══ Records for this exercise
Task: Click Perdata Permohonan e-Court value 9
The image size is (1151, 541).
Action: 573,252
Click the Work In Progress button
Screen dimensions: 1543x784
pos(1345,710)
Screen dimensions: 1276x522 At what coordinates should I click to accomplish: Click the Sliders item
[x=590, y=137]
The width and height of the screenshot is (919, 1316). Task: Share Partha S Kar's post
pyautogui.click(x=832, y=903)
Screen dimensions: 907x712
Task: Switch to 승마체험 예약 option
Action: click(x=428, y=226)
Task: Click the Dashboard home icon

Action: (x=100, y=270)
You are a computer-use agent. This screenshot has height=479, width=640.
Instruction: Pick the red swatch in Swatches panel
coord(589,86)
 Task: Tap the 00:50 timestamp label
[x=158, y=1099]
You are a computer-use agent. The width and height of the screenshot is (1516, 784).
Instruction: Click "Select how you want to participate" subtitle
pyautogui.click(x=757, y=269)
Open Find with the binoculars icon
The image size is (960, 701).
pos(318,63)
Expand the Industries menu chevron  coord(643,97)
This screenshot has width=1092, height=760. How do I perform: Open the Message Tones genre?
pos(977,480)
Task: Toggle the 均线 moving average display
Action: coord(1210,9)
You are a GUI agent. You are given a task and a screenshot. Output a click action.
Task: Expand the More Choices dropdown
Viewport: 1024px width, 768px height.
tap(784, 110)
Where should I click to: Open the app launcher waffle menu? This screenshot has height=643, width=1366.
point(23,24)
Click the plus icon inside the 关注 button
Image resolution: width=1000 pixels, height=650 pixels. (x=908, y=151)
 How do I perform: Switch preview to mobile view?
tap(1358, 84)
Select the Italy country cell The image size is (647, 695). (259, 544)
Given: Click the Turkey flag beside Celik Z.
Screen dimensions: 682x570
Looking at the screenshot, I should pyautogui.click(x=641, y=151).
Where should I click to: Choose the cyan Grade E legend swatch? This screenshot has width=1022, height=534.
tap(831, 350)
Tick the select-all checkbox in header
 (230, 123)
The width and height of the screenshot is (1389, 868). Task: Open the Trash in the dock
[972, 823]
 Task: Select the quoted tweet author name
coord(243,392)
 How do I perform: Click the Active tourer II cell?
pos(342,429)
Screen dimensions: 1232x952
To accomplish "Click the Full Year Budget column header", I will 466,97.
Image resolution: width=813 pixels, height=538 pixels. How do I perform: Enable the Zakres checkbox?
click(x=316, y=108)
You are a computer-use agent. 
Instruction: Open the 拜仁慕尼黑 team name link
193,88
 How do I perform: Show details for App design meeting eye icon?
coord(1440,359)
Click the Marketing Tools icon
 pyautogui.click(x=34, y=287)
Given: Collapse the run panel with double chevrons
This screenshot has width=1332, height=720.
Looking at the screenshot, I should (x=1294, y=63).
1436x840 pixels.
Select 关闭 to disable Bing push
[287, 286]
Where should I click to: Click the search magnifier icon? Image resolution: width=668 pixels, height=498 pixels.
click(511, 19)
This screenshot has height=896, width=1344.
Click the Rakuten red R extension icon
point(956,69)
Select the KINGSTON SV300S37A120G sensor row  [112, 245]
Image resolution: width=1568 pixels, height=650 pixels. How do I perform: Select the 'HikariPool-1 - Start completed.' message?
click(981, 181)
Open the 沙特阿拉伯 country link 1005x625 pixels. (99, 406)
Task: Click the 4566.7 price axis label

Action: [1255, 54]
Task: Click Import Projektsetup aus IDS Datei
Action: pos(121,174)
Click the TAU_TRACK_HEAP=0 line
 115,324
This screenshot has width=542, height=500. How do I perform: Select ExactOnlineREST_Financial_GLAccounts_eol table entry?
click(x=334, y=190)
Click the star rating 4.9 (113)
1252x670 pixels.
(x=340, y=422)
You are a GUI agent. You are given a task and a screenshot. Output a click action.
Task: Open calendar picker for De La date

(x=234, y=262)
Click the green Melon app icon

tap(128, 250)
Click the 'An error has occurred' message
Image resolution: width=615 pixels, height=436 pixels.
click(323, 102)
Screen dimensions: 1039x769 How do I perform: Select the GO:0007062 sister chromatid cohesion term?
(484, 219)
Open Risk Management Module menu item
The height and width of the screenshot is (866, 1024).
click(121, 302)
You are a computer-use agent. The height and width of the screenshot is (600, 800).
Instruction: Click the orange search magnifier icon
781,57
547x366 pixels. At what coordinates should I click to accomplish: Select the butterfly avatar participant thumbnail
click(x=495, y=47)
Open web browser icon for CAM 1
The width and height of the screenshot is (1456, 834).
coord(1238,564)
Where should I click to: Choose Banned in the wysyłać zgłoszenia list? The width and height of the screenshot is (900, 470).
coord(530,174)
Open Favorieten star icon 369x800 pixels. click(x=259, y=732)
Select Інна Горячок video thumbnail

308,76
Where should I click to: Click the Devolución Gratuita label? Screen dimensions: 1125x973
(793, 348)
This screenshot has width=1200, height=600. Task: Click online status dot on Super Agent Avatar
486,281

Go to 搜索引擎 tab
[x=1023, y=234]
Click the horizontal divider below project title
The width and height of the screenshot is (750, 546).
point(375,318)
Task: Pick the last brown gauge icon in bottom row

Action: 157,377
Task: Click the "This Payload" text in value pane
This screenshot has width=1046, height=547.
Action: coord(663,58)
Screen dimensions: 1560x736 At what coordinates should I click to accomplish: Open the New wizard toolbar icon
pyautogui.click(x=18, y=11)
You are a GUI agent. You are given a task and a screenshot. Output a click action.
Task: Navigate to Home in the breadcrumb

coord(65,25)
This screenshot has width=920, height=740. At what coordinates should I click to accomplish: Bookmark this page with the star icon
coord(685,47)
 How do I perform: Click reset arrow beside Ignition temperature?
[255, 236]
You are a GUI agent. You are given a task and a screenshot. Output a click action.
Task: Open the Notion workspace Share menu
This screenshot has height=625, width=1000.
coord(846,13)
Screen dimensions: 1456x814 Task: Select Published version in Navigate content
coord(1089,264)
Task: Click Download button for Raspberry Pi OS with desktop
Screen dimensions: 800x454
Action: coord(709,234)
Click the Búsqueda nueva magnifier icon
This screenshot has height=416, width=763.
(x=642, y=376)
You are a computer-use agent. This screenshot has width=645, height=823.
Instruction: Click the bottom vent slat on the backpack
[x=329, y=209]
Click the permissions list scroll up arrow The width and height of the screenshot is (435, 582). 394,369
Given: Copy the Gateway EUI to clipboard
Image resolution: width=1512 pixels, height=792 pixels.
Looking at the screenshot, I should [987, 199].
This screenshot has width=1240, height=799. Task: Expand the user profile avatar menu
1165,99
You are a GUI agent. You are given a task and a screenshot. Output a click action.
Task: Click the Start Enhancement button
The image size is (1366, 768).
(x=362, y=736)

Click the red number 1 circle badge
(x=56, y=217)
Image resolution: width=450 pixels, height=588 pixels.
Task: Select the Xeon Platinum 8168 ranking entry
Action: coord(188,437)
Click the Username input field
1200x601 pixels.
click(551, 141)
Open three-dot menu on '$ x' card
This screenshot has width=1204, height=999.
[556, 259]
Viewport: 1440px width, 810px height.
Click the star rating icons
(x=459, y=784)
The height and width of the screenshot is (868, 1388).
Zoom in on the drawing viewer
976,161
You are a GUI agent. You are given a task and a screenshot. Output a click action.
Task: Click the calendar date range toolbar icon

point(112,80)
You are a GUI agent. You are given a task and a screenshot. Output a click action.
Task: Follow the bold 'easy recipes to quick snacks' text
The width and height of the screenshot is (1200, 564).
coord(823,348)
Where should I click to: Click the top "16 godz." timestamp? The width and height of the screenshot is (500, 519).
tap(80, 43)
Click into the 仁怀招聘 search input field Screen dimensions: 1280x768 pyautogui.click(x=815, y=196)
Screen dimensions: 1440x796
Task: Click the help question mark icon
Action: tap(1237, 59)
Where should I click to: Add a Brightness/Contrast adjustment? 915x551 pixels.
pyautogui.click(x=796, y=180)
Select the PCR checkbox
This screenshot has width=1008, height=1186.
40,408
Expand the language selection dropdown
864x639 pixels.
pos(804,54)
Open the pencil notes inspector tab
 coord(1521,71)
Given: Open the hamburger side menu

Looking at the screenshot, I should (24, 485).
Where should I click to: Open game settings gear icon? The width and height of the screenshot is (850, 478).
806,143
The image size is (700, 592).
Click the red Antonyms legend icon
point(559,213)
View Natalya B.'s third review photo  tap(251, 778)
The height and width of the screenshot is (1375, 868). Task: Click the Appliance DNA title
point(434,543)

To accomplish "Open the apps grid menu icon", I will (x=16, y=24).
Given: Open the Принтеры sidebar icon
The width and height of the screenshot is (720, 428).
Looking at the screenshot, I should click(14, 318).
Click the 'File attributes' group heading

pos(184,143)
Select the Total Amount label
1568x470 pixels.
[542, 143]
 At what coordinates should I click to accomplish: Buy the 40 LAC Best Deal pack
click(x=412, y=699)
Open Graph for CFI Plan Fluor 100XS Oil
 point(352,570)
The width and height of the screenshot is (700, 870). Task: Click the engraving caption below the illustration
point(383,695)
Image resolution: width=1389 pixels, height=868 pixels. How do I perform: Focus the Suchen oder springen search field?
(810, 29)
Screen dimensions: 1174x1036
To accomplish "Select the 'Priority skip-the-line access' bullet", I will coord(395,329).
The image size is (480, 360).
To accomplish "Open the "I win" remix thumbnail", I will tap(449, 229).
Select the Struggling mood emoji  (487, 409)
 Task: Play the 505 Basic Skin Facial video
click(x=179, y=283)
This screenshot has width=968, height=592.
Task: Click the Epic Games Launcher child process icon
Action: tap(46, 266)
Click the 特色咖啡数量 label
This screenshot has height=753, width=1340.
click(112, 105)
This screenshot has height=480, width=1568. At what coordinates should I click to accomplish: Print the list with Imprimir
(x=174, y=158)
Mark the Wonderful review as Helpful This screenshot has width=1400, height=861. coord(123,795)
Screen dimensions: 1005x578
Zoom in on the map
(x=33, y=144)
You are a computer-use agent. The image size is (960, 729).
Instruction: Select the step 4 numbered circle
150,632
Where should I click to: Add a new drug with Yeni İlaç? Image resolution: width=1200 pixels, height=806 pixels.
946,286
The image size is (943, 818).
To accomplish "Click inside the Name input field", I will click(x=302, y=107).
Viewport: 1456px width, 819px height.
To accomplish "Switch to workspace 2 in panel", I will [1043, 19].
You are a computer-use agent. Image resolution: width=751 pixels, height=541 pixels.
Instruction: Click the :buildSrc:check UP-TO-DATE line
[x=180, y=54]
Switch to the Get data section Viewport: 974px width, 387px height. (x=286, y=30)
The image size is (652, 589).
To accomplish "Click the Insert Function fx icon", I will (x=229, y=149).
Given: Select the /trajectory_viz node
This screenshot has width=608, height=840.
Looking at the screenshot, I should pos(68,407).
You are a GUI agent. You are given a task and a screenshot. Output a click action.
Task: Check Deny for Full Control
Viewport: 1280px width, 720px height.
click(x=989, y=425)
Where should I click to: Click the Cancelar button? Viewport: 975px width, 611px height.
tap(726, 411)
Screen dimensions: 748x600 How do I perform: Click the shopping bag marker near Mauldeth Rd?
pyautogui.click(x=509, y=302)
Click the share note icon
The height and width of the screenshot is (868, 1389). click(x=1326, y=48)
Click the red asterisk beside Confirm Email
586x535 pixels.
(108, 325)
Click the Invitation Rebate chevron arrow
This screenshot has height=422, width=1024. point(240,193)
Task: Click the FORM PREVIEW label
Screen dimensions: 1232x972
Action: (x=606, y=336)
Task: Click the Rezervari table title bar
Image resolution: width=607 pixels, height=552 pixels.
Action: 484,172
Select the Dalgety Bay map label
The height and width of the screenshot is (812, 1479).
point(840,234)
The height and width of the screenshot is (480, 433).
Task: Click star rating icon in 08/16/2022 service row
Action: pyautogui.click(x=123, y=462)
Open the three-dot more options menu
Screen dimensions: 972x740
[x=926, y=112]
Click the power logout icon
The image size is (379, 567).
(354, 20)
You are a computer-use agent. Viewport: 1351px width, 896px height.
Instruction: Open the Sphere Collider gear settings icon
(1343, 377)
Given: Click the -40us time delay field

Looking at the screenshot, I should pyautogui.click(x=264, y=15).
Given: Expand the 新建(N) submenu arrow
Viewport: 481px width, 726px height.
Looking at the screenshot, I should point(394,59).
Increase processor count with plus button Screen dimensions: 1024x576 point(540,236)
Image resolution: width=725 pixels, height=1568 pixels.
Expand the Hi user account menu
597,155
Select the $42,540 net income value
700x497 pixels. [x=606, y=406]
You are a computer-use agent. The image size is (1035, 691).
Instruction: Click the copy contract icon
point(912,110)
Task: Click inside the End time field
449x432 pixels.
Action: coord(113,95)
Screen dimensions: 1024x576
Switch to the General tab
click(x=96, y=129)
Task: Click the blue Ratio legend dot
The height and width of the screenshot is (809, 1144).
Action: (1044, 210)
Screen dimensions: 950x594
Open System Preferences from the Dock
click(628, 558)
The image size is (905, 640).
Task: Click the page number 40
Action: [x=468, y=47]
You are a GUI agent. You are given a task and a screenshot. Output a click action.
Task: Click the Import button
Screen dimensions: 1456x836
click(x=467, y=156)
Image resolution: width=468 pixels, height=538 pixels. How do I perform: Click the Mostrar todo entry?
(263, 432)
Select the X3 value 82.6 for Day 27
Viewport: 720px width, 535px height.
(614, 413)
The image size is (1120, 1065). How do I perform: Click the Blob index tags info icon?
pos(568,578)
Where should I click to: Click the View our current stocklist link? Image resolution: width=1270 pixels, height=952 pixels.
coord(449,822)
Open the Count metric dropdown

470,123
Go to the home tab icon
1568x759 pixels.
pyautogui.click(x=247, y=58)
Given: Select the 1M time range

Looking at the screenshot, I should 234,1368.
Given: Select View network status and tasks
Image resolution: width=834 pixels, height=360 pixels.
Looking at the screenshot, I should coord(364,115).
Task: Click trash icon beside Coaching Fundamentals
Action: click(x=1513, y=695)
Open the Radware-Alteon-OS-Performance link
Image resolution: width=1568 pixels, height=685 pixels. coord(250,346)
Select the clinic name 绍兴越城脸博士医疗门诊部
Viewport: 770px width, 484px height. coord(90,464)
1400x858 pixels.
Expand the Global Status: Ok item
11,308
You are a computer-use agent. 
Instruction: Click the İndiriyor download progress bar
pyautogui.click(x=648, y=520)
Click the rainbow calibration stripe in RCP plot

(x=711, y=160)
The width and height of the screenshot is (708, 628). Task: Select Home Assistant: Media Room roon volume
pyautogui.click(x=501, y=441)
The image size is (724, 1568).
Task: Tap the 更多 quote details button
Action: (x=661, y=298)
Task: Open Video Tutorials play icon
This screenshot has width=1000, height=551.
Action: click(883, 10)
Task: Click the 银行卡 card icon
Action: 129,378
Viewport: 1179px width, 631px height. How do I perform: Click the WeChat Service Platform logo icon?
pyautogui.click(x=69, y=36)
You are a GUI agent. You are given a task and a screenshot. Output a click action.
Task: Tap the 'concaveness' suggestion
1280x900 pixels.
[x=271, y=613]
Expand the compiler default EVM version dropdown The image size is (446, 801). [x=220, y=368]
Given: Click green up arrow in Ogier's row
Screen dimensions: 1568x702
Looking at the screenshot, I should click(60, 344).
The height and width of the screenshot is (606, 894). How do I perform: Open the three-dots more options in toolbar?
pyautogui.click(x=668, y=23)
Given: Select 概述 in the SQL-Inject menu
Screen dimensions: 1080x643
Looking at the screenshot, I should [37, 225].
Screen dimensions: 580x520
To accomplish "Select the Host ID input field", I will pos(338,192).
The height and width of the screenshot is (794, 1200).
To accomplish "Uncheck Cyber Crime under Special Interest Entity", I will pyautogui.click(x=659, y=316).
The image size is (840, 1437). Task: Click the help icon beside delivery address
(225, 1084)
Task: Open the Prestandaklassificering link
════
→ **Required work**: From the entries, copy out each line containing the word "Full".

→ **Answer space**:
To accomplish "Click the Full Year Budget column header", I will 466,97.
Task: Check Deny for Full Control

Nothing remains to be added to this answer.